─── Supplied data
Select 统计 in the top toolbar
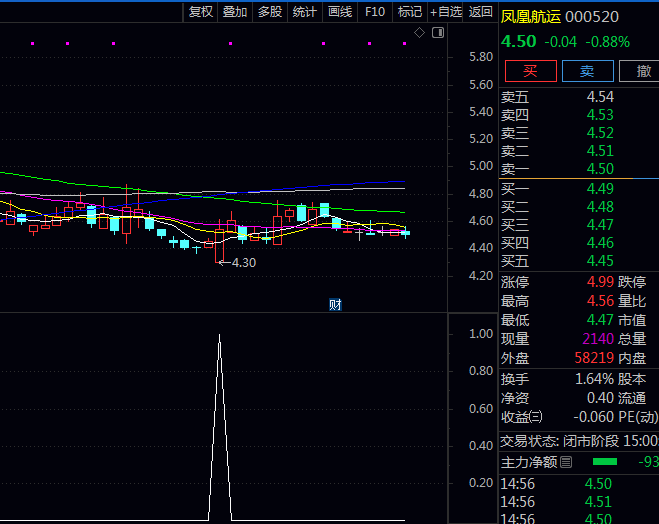[305, 12]
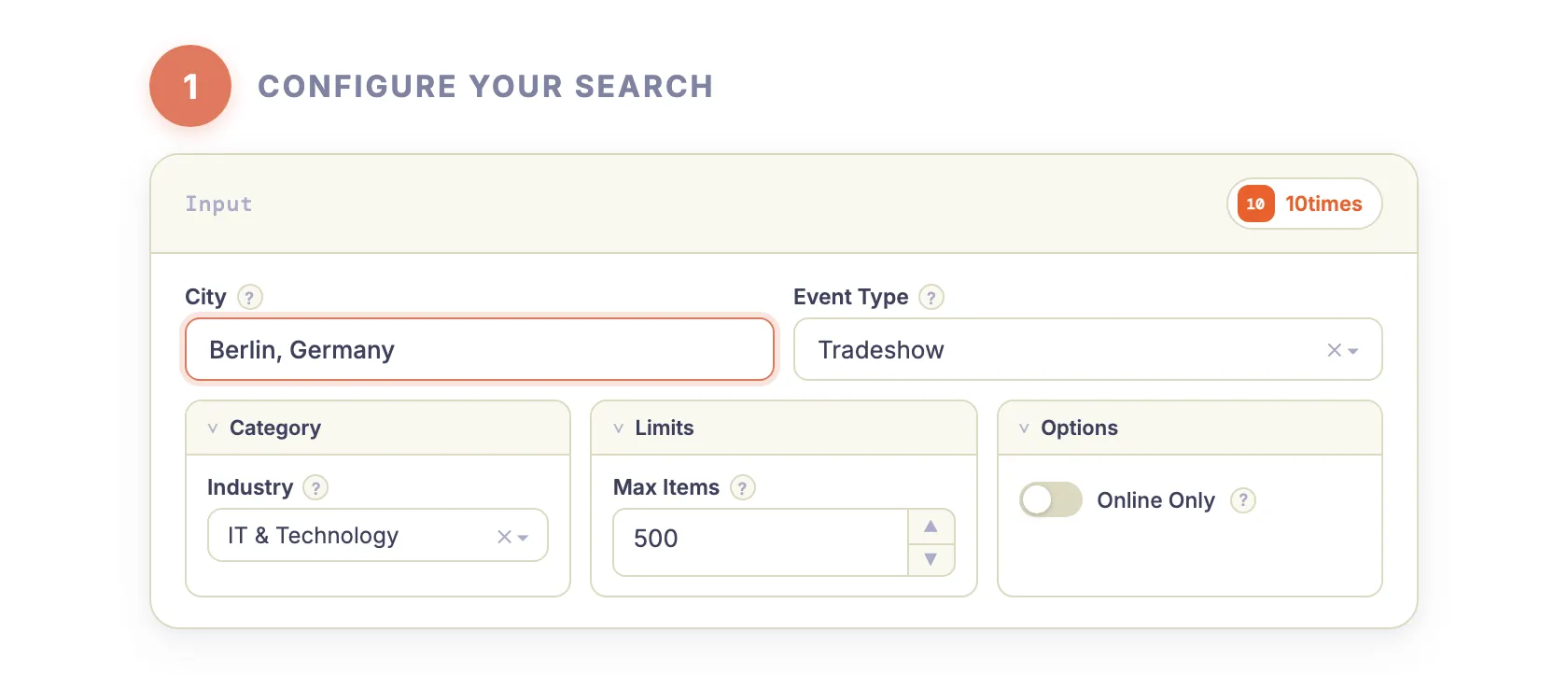Collapse the Limits section
The height and width of the screenshot is (674, 1568).
(618, 428)
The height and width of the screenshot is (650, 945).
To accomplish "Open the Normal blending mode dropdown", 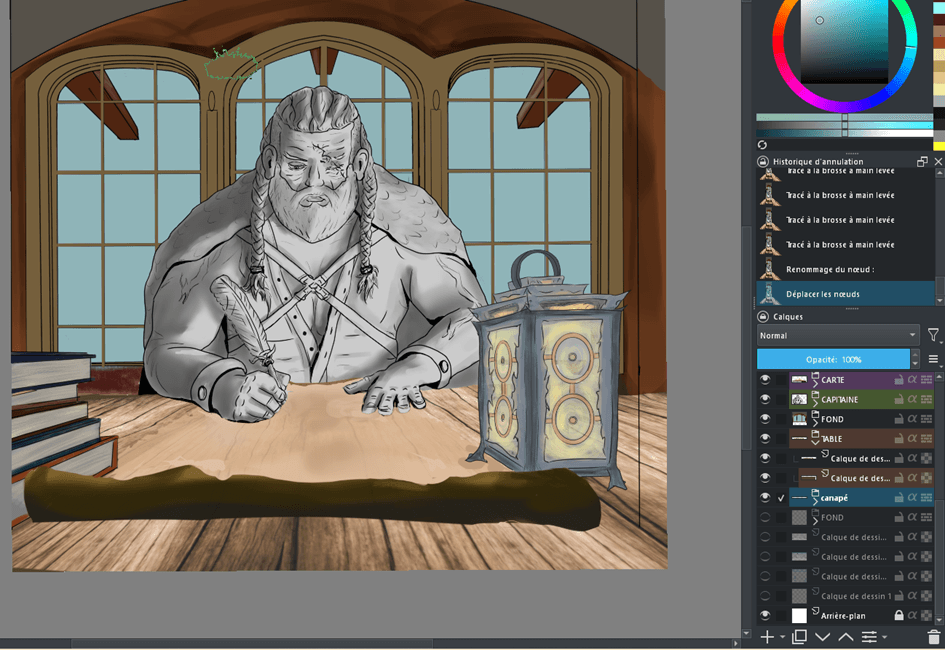I will pos(837,336).
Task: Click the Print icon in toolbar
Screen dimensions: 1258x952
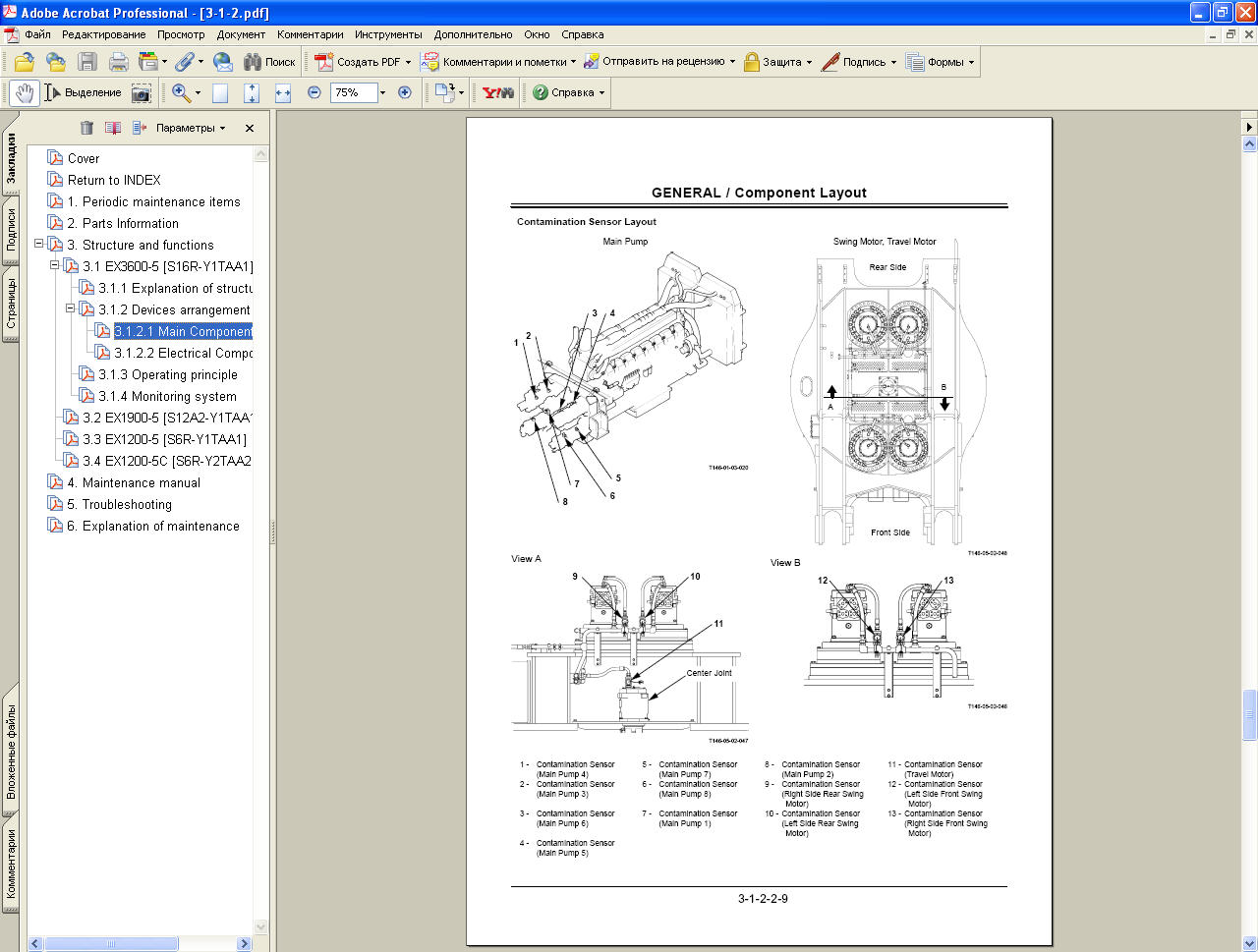Action: coord(119,62)
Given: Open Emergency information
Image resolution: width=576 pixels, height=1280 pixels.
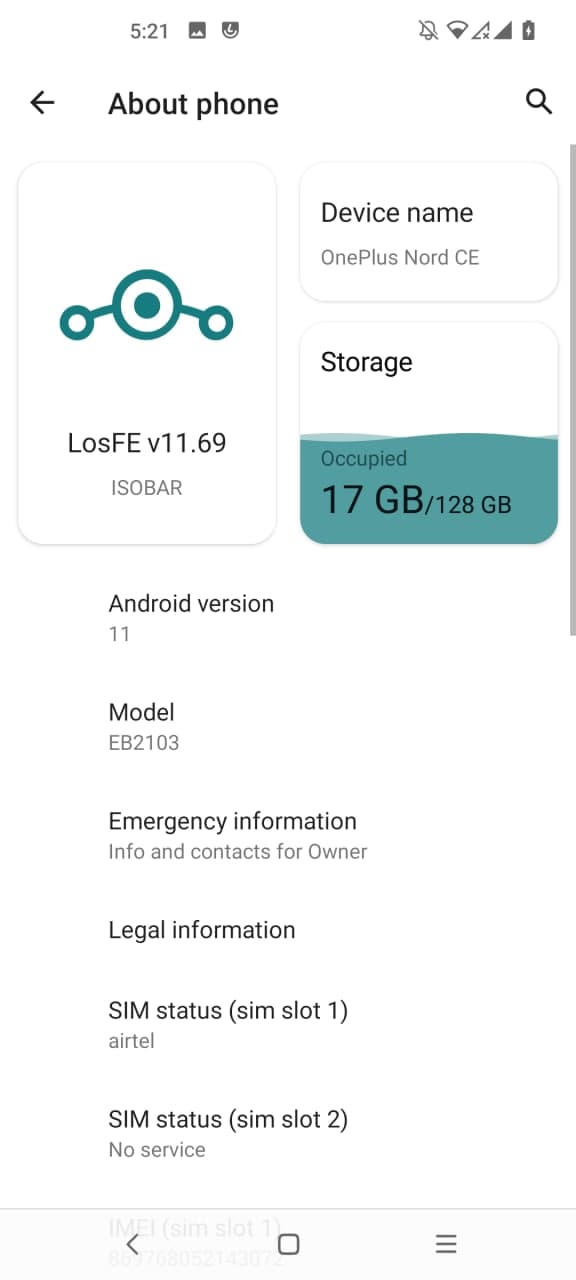Looking at the screenshot, I should [288, 836].
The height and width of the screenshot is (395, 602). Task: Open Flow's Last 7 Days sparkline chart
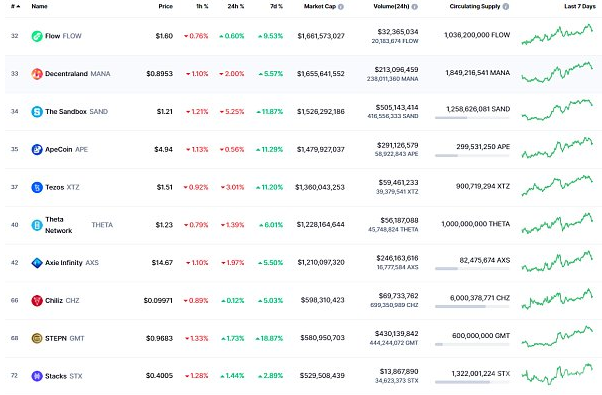[x=557, y=35]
──────
_What you will do_:
Rewrite the rows that begin at the line containing "Task: Click the Print icon in toolbar" and run through the final row, swapping "Task" for "Goal" wherever it occurs and leaving everything else unchanged. Leave the pictures out of the answer.

_The result_:
Goal: Click the Print icon in toolbar
Screen dimensions: 1258x952
Action: coord(119,62)
Given: Open Emergency information
Image resolution: width=576 pixels, height=1280 pixels.
Looking at the screenshot, I should [288, 836].
The height and width of the screenshot is (395, 602). Goal: Open Flow's Last 7 Days sparkline chart
[x=557, y=35]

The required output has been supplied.